* _ASSIGNMENT_
Copy the lines below verbatim, but only from the line containing "Open 皮肤装配 toolbox" through the end of the data.
[TASK DATA — start]
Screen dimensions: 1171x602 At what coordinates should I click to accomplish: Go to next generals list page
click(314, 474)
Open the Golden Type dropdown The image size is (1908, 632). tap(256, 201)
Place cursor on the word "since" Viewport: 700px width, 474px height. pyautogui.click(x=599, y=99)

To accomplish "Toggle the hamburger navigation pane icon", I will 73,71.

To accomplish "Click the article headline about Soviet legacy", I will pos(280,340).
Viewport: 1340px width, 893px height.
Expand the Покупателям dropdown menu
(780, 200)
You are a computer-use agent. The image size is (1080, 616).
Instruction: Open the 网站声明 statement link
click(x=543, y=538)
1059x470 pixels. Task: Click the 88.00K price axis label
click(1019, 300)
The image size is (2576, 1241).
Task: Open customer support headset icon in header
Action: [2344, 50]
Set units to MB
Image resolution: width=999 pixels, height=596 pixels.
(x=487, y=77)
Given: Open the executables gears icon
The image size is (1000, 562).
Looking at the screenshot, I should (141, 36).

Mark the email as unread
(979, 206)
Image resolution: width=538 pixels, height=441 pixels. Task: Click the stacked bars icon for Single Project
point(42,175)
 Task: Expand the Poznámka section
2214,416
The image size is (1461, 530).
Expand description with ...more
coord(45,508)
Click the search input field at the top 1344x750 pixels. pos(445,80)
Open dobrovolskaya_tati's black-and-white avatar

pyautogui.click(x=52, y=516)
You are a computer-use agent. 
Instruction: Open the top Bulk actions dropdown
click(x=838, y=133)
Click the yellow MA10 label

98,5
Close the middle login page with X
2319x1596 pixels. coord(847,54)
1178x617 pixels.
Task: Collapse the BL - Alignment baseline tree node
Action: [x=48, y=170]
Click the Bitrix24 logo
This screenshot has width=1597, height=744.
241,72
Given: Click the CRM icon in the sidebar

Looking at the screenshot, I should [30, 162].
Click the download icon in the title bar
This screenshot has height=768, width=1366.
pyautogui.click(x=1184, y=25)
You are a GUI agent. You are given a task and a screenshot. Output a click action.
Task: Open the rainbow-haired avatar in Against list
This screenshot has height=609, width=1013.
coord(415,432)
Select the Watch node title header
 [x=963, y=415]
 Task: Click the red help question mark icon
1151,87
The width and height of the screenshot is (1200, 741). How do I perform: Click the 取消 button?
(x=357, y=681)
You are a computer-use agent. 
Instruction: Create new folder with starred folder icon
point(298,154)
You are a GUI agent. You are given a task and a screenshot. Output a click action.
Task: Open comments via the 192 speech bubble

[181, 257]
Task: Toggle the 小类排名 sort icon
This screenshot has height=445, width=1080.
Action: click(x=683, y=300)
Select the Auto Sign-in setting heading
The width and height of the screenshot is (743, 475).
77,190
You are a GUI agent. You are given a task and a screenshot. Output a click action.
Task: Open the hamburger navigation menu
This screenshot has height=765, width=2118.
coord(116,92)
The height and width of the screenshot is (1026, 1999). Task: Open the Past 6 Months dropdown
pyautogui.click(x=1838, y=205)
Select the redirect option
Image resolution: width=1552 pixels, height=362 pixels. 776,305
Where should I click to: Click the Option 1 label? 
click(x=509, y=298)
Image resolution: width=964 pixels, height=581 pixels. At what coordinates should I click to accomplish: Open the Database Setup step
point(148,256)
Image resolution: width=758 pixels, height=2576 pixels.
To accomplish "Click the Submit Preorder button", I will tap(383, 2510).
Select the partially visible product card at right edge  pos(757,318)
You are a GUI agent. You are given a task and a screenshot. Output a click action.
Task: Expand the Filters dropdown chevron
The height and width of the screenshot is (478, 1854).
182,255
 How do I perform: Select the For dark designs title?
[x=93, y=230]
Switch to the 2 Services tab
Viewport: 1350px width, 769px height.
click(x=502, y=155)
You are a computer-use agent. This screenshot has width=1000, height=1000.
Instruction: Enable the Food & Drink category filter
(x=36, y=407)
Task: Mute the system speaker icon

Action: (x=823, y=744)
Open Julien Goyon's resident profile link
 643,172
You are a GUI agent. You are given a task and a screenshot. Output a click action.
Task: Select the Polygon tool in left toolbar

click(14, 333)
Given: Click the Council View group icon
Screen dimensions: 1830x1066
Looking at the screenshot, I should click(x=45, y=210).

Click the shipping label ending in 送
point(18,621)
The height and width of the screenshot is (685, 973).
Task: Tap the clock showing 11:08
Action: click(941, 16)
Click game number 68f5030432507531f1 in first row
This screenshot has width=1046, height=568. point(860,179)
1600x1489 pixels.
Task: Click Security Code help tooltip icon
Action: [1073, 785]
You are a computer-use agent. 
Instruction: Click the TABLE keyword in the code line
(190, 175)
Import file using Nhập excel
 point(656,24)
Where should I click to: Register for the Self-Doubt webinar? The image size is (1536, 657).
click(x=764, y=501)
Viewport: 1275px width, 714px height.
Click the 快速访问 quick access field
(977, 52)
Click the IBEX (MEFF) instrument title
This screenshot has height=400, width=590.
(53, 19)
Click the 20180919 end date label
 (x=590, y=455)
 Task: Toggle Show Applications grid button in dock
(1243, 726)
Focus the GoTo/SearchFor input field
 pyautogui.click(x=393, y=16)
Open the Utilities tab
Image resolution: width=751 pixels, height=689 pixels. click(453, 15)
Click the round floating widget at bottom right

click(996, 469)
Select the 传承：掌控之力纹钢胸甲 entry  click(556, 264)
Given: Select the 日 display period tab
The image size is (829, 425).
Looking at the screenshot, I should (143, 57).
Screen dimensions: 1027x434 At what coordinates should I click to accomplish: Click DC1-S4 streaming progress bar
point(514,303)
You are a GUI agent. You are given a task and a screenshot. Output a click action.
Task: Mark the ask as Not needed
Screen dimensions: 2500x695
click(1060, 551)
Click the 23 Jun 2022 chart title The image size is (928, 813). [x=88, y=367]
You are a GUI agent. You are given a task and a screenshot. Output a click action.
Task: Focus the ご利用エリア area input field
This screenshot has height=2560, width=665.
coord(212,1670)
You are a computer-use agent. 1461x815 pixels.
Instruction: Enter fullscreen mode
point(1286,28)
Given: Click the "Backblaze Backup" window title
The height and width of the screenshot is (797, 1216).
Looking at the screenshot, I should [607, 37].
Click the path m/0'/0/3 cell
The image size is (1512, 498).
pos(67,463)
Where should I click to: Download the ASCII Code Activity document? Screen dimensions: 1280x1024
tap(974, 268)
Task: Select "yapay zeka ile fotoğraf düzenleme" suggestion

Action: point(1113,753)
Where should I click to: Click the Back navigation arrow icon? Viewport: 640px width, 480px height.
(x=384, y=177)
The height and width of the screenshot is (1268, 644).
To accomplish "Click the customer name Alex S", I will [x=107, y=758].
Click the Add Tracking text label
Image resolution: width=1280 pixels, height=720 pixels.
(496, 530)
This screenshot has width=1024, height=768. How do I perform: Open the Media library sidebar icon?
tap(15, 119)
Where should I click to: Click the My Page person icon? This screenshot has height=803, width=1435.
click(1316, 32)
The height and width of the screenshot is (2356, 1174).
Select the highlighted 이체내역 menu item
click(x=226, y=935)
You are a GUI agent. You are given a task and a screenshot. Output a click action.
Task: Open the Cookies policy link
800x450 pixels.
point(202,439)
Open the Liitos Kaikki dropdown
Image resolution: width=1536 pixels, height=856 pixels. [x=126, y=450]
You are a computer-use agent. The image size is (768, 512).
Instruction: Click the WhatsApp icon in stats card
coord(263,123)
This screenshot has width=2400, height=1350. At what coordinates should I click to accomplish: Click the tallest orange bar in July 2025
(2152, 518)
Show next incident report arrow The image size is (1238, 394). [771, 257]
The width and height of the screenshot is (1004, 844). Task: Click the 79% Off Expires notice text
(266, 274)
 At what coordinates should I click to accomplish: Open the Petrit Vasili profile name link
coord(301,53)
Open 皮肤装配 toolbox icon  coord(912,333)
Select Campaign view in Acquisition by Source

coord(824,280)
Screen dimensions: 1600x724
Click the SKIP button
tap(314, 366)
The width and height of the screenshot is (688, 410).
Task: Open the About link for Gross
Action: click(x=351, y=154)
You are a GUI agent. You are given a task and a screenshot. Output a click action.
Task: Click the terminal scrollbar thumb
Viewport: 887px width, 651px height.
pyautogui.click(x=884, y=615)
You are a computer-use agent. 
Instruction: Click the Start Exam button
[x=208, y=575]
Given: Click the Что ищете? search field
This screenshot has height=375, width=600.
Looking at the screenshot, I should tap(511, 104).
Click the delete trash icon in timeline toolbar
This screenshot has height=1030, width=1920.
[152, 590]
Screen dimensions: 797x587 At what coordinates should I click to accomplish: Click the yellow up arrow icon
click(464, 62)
[TASK DATA — finish]
* _WRITTEN ANSWER_
Open 皮肤装配 toolbox icon  coord(912,333)
Select Campaign view in Acquisition by Source

coord(824,280)
Screen dimensions: 1600x724
Click the SKIP button
tap(314, 366)
The width and height of the screenshot is (688, 410).
Task: Open the About link for Gross
Action: click(x=351, y=154)
You are a GUI agent. You are given a task and a screenshot. Output a click action.
Task: Click the terminal scrollbar thumb
Viewport: 887px width, 651px height.
pyautogui.click(x=884, y=615)
You are a computer-use agent. 
Instruction: Click the Start Exam button
[x=208, y=575]
Given: Click the Что ищете? search field
This screenshot has height=375, width=600.
Looking at the screenshot, I should tap(511, 104).
Click the delete trash icon in timeline toolbar
This screenshot has height=1030, width=1920.
[152, 590]
Screen dimensions: 797x587 At what coordinates should I click to accomplish: Click the yellow up arrow icon
click(464, 62)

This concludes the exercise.